### Tarefa indicada:
Extraia dos registros todas as linhas em que aparece a palavra "Given", levando em conta a distinção entre maiúsculas e minúsculas.

### Informação extraída:
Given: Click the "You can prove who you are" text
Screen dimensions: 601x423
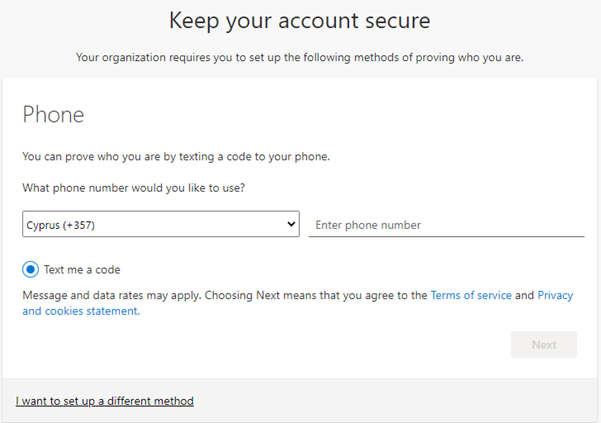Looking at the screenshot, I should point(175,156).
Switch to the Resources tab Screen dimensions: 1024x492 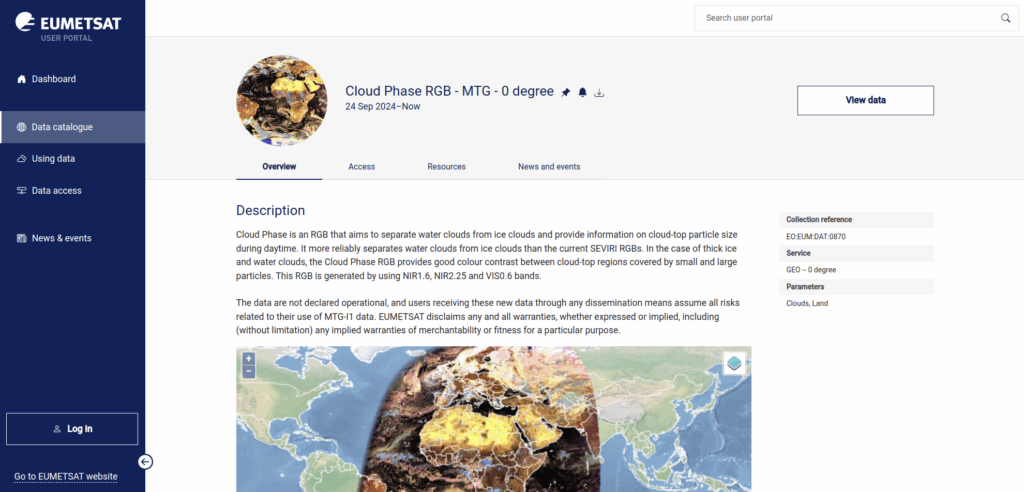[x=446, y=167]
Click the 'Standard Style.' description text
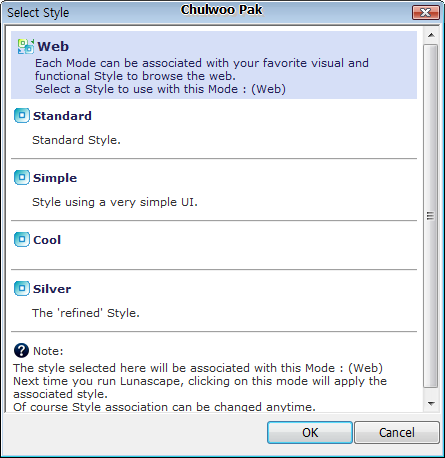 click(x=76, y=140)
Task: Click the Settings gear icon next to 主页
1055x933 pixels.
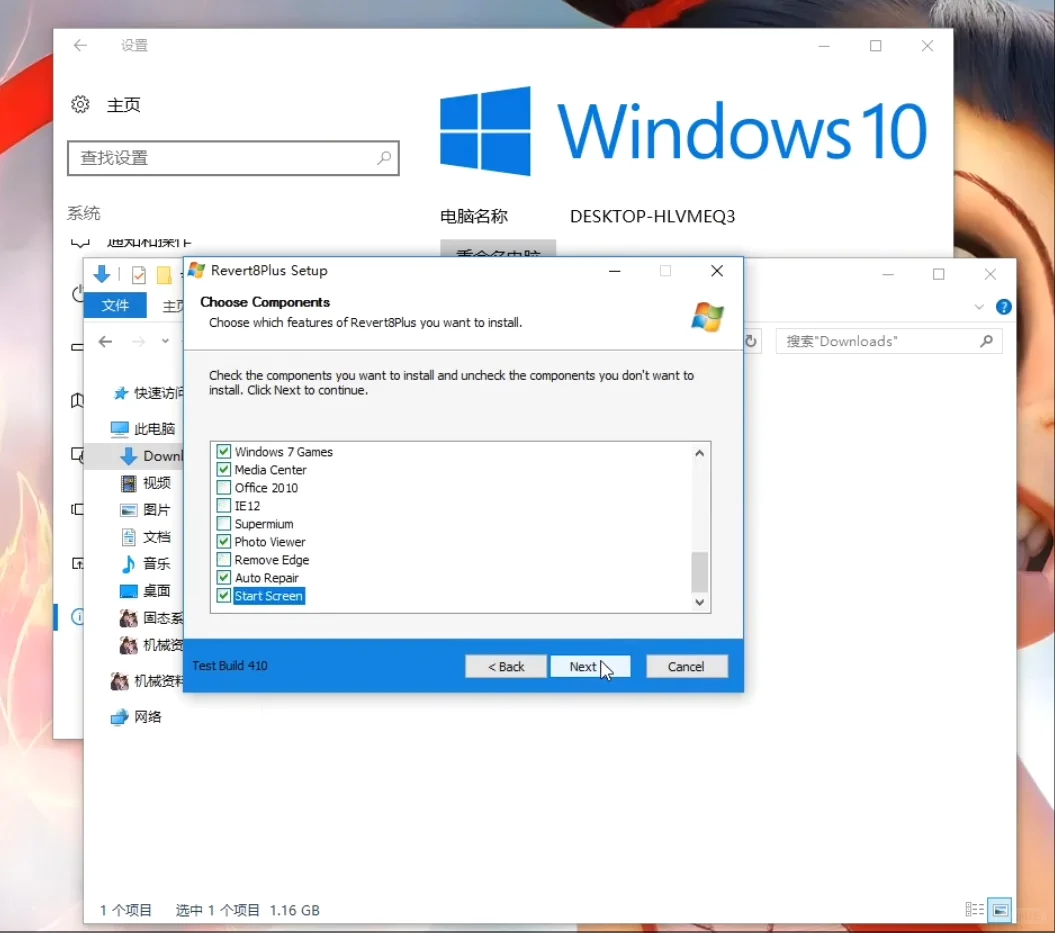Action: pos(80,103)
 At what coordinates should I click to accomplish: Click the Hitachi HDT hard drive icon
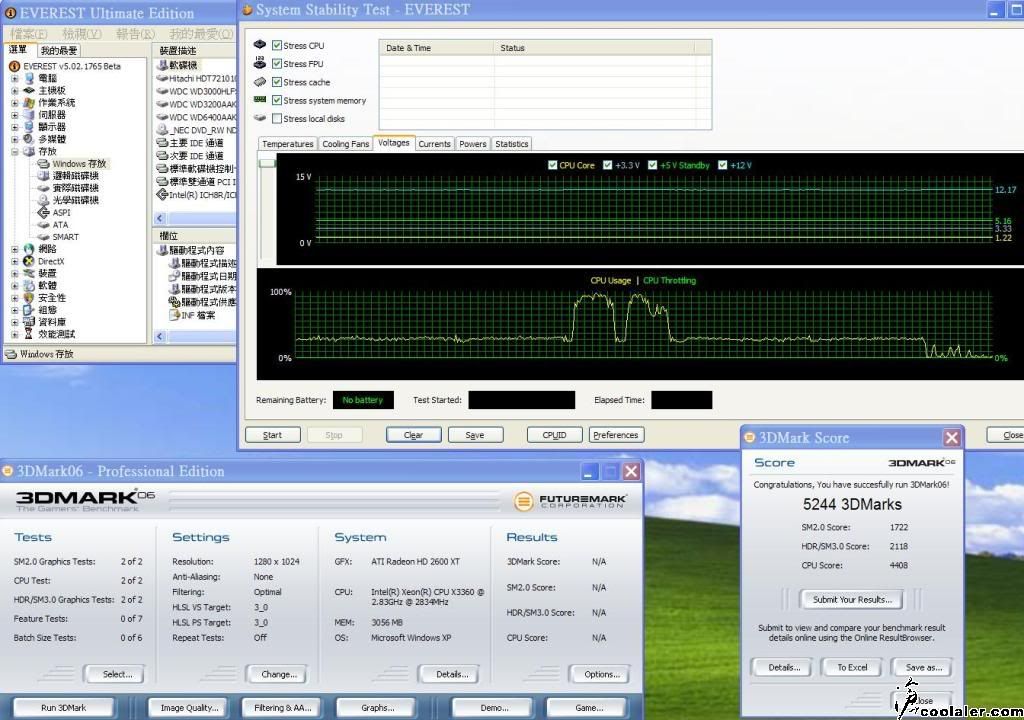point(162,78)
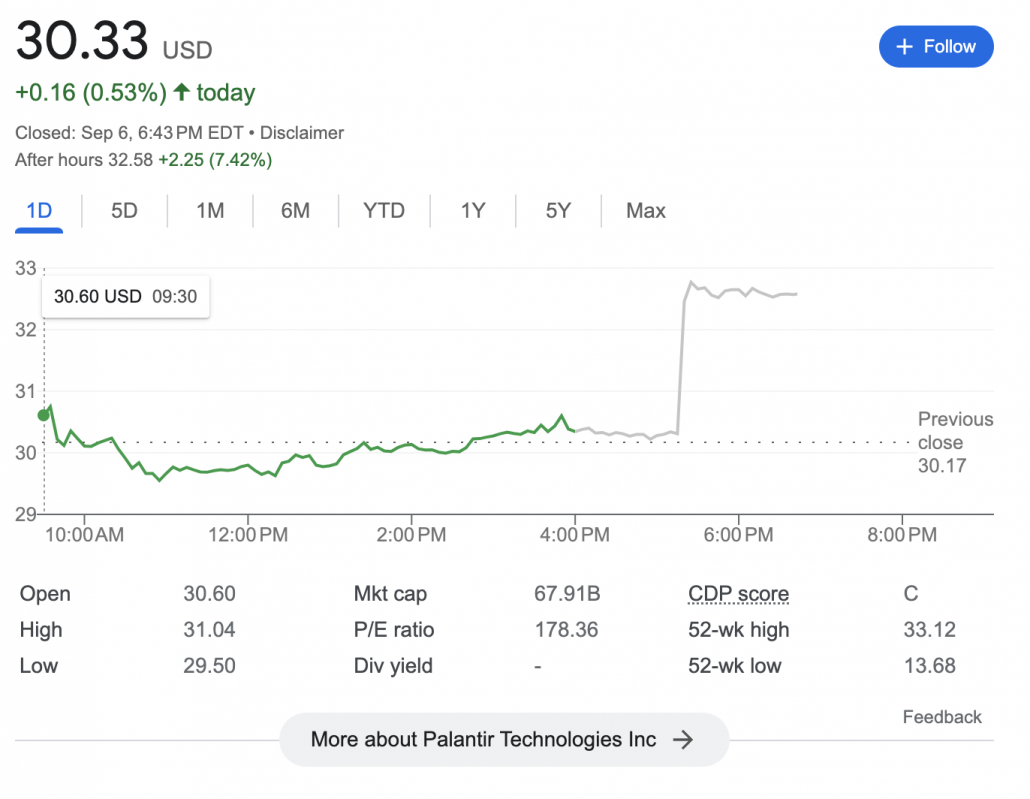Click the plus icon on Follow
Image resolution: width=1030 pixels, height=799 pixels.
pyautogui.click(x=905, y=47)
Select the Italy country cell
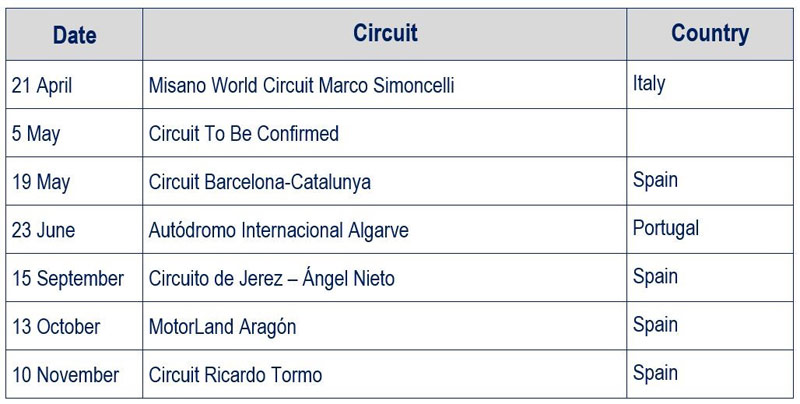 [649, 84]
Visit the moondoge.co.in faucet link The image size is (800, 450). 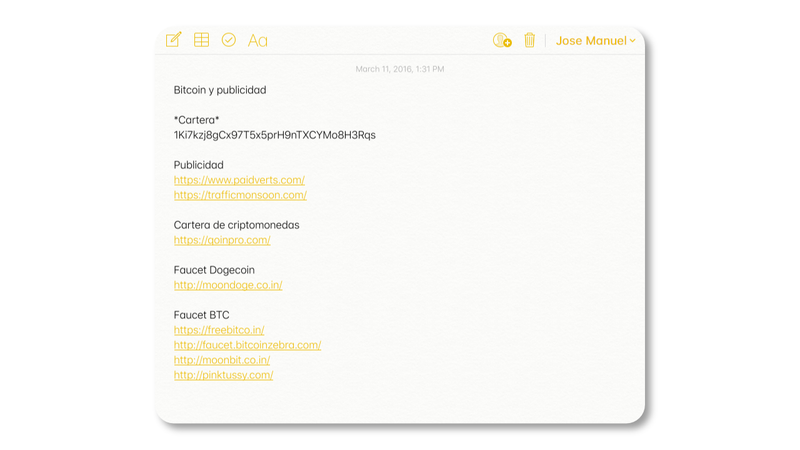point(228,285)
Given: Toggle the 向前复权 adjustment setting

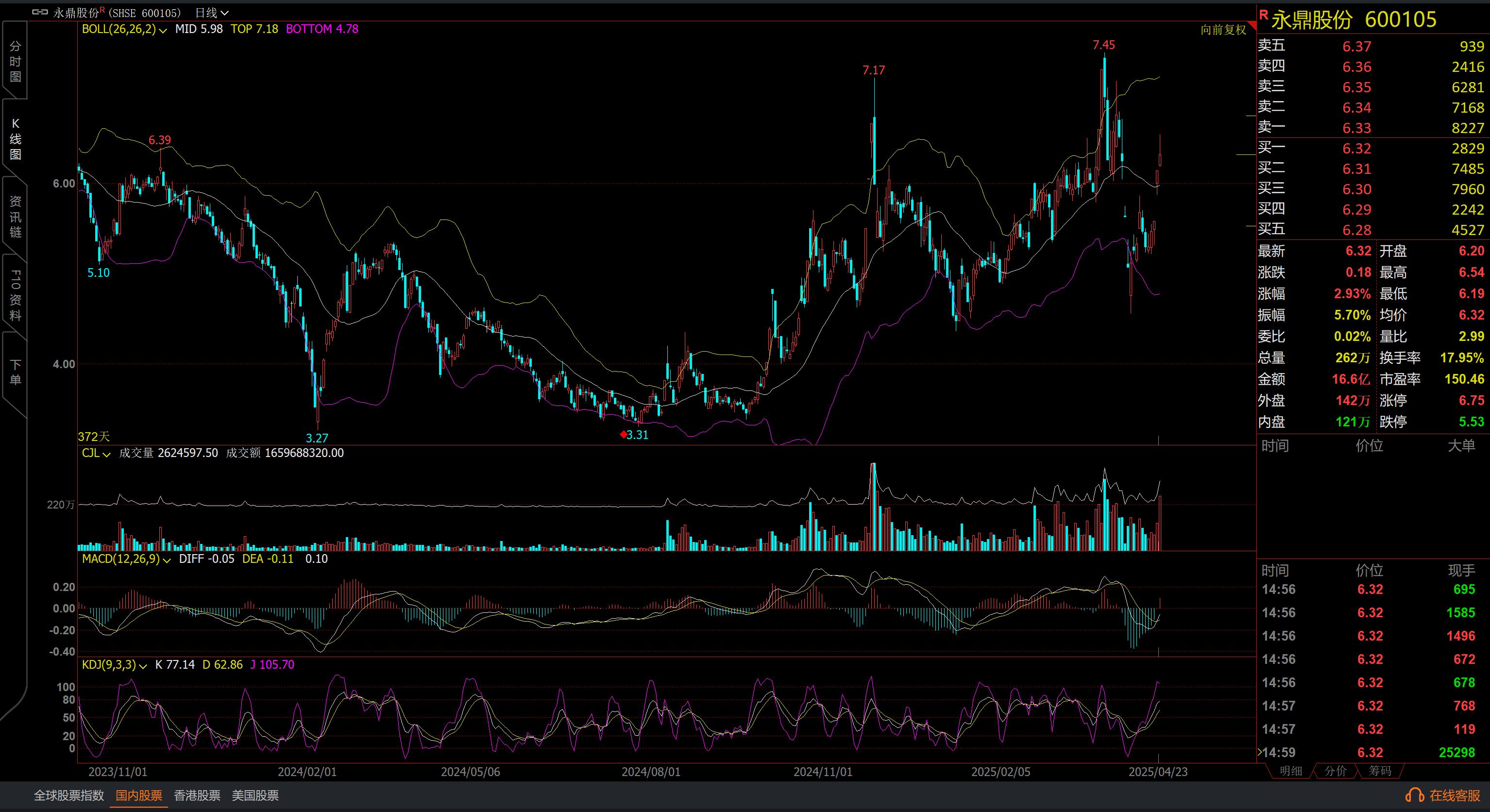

### Resposta à tarefa:
Given: Click the "You can prove who you are" text
Given: Toggle the 向前复权 adjustment setting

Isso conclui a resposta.